**To be done**
Reproduce everything from the line containing "[Jump to willDestroy] (52, 902)" down to the line containing "CoreObjectpackages/@ember/object/core.ts:522 (62, 1093)", swapping "Promise" for "Thenable" and leaving all else as it is.

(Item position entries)

========================================================================

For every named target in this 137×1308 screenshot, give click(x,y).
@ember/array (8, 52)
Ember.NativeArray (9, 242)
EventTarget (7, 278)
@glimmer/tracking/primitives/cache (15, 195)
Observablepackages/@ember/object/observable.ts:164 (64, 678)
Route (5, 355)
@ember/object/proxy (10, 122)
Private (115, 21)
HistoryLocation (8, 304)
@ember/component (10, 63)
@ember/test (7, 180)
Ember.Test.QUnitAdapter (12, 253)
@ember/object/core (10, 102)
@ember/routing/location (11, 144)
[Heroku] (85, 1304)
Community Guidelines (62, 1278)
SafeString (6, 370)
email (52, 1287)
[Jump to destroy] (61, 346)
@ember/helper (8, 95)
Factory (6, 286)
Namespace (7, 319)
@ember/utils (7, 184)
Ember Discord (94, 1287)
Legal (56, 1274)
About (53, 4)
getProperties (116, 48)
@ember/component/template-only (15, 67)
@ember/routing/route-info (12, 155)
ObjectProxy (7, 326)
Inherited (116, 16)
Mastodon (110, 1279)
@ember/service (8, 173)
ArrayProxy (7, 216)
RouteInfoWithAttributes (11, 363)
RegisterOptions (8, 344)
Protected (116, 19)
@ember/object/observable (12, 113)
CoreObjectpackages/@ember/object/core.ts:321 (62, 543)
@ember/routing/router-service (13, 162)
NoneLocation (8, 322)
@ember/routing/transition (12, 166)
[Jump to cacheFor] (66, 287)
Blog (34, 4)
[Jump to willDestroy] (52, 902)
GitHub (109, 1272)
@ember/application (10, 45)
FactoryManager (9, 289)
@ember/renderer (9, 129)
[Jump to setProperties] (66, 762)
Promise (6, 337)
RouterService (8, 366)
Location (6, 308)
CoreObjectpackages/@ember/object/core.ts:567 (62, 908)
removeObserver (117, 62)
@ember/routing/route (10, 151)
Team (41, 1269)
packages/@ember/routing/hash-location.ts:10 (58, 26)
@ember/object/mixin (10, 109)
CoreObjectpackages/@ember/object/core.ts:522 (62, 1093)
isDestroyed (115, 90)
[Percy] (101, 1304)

========================================================================

**Solution**
[Jump to willDestroy] (52, 902)
GitHub (109, 1272)
@ember/application (10, 45)
FactoryManager (9, 289)
@ember/renderer (9, 129)
[Jump to setProperties] (66, 762)
Thenable (6, 337)
RouterService (8, 366)
Location (6, 308)
CoreObjectpackages/@ember/object/core.ts:567 (62, 908)
removeObserver (117, 62)
@ember/routing/route (10, 151)
Team (41, 1269)
packages/@ember/routing/hash-location.ts:10 (58, 26)
@ember/object/mixin (10, 109)
CoreObjectpackages/@ember/object/core.ts:522 (62, 1093)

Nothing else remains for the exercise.